PAGE EXCERPT
▬▬▬

How to Get the Filename Along with Absolute Path to the File, Whenever a New File Is Created Using Inode in Linux

how to get the filename along with absolute path to the file, whenever a new file is created using inode in linux?

It seems that you want to monitor a directory for changes. This is a complex job, but for which there are good modules. The easiest one to recommend is probably Linux::Inotify2

This module implements an interface to the Linux 2.6.13 and later Inotify file/directory change notification system.

This seems to be along the lines of what you wanted.

Any such monitor needs additional event handling. This example uses AnyEvent.

use warnings;
use strict;
use feature 'say';

use AnyEvent;
use Linux::Inotify2;

my $dir = 'dir_to_watch';

my $inotify = Linux::Inotify2->new or die "Can't create inotify object: $!";

$inotify->watch( $dir, IN_MODIFY | IN_CREATE, sub {
my $e = shift;
my $name = $e->fullname;
say "$name modified" if $e->IN_MODIFY; # Both show the new file
say "$name created" if $e->IN_CREATE; # but see comments below
});

my $inotify_w = AnyEvent->io (
fh => $inotify->fileno, poll => 'r', cb => sub { $inotify->poll }
);

1 while $inotify->poll;

If you only care about new files then you only need one constant above.
For both types of events the $name has the name of the new file. From man inotify on my system

... the name field in the returned inotify_event structure identifies the name of the file within the directory.

The inotify_event structure is suitably represented by a Linux::Inotify2::Watcher object.

Using IN_CREATE seems to be an obvious solution for your purpose. I tested by creating two files, with two redirected echo commands separated by semi-colon on the same command line, and also by touch-ing a file. The written files are detected as separate events, and so is the touch-ed file.

▬▬▬

SOURCE EXCERPT
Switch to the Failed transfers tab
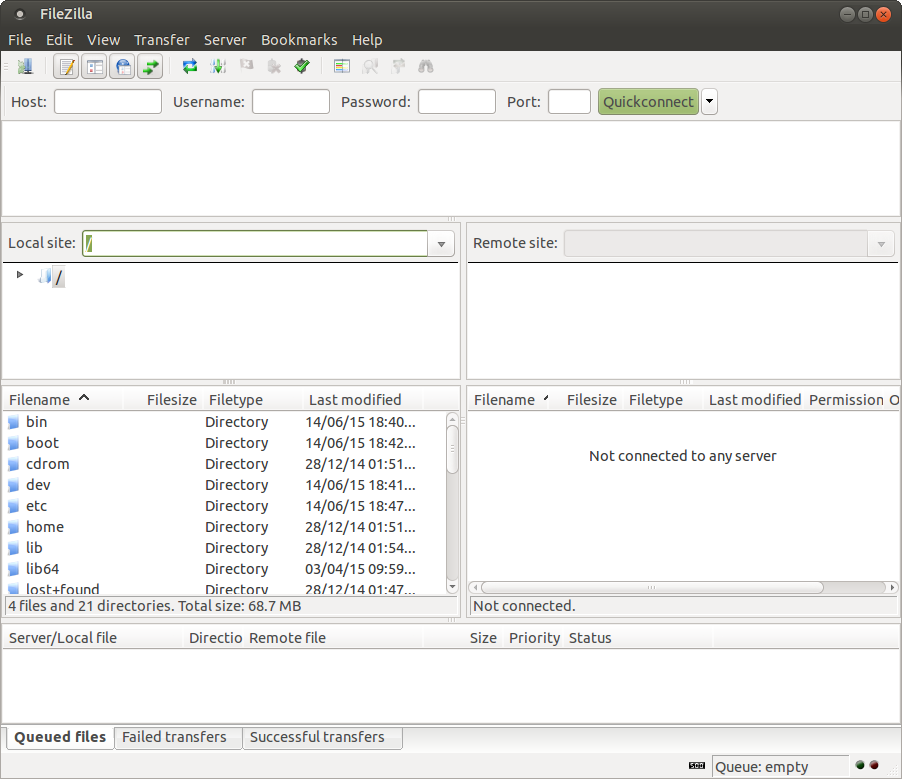 click(x=178, y=737)
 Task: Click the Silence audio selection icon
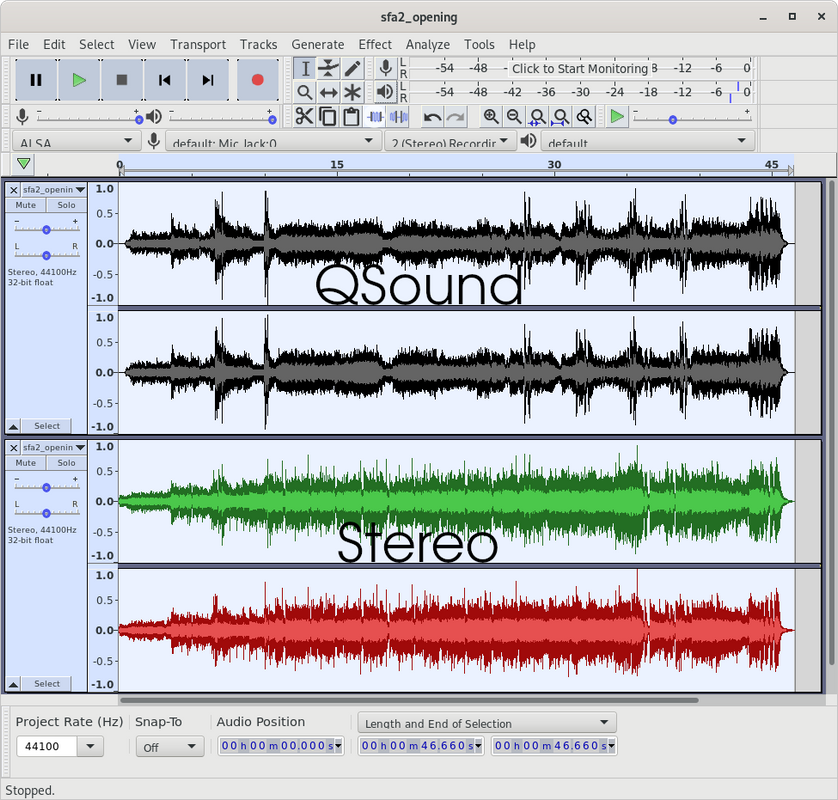[399, 116]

▬▬▬

ACTIONS TO TAKE
A – Quote the inotify thread word for word, starting at "It seems that" and ending at "what you wanted.".
B – Pick up the Linux inotify thread where its final sentence ends and keep writing.

OUTPUTS IN ORDER
A –
It seems that you want to monitor a directory for changes. This is a complex job, but for which there are good modules. The easiest one to recommend is probably Linux::Inotify2

This module implements an interface to the Linux 2.6.13 and later Inotify file/directory change notification system.

This seems to be along the lines of what you wanted.

B –
Using IN_MODIFY may also work since it monitors (in $dir)

... any file system object in the watched object (always a directory), that is files, directories, symlinks, device nodes etc. ...

As for tests, both files written by echo as above are reported, as separate events. But a touch-ed file is not reported, since data didn't change (the file wasn't written to).

Which is better suited for your need depends on details. For example, a tool may open a log file as it starts, only to write to it much later. The two ways above will behave differently in that case. All this should be investigated carefully under your specific conditions.

We may think of a race condition, since while the code executes other file(s) could slip in. But the module is far better than that and it does report new changes after the handler completes. I tested by creating files while that code runs (and sleeps) and they are reported.

Some other notable frameworks for event-driven programming are POE and IO::Async.

The File::Monitor does this kind of work, too.

How to get full path of a file?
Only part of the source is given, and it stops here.